→ **EXERCISE REQUIREMENTS**
Please rewrite the entries below, replacing "stopwatch icon" with "timer icon" and leaving everything else unchanged.
# EXTRACTED ENTRIES start
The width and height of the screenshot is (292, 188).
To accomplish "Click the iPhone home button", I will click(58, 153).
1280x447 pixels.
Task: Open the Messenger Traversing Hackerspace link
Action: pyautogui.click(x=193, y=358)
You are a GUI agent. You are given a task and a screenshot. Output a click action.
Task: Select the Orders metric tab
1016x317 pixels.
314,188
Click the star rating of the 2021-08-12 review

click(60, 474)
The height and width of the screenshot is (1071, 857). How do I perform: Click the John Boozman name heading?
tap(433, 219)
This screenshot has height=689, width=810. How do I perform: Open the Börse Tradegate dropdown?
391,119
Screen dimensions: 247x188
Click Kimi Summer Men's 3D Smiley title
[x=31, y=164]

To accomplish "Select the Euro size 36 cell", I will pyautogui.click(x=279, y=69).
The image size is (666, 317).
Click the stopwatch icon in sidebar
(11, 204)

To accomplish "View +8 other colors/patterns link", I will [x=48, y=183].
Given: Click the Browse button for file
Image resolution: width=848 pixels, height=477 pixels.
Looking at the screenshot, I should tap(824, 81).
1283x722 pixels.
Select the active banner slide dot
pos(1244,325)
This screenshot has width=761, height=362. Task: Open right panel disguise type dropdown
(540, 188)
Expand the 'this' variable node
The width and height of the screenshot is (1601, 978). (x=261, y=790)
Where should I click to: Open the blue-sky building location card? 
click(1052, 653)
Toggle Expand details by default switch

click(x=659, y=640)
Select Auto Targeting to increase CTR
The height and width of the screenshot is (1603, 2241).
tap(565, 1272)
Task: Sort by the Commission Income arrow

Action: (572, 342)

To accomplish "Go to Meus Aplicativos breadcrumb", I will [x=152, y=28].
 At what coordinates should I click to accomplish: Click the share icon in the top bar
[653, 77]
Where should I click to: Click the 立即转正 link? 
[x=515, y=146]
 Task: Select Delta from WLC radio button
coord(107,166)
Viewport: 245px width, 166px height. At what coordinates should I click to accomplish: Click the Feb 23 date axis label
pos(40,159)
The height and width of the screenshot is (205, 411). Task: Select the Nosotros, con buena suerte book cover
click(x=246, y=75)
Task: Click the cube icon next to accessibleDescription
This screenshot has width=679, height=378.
# EXTRACTED ENTRIES end
→ **FINAL ANSWER**
The width and height of the screenshot is (292, 188).
To accomplish "Click the iPhone home button", I will click(58, 153).
1280x447 pixels.
Task: Open the Messenger Traversing Hackerspace link
Action: pyautogui.click(x=193, y=358)
You are a GUI agent. You are given a task and a screenshot. Output a click action.
Task: Select the Orders metric tab
1016x317 pixels.
314,188
Click the star rating of the 2021-08-12 review

click(60, 474)
The height and width of the screenshot is (1071, 857). How do I perform: Click the John Boozman name heading?
tap(433, 219)
This screenshot has height=689, width=810. How do I perform: Open the Börse Tradegate dropdown?
391,119
Screen dimensions: 247x188
Click Kimi Summer Men's 3D Smiley title
[x=31, y=164]

To accomplish "Select the Euro size 36 cell", I will pyautogui.click(x=279, y=69).
The image size is (666, 317).
Click the timer icon in sidebar
(11, 204)

To accomplish "View +8 other colors/patterns link", I will [x=48, y=183].
Given: Click the Browse button for file
Image resolution: width=848 pixels, height=477 pixels.
Looking at the screenshot, I should tap(824, 81).
1283x722 pixels.
Select the active banner slide dot
pos(1244,325)
This screenshot has width=761, height=362. Task: Open right panel disguise type dropdown
(540, 188)
Expand the 'this' variable node
The width and height of the screenshot is (1601, 978). (x=261, y=790)
Where should I click to: Open the blue-sky building location card? 
click(1052, 653)
Toggle Expand details by default switch

click(x=659, y=640)
Select Auto Targeting to increase CTR
The height and width of the screenshot is (1603, 2241).
tap(565, 1272)
Task: Sort by the Commission Income arrow

Action: (572, 342)

To accomplish "Go to Meus Aplicativos breadcrumb", I will [x=152, y=28].
 At what coordinates should I click to accomplish: Click the share icon in the top bar
[653, 77]
Where should I click to: Click the 立即转正 link? 
[x=515, y=146]
 Task: Select Delta from WLC radio button
coord(107,166)
Viewport: 245px width, 166px height. At what coordinates should I click to accomplish: Click the Feb 23 date axis label
pos(40,159)
The height and width of the screenshot is (205, 411). Task: Select the Nosotros, con buena suerte book cover
click(x=246, y=75)
Task: Click the cube icon next to accessibleDescription
This screenshot has width=679, height=378.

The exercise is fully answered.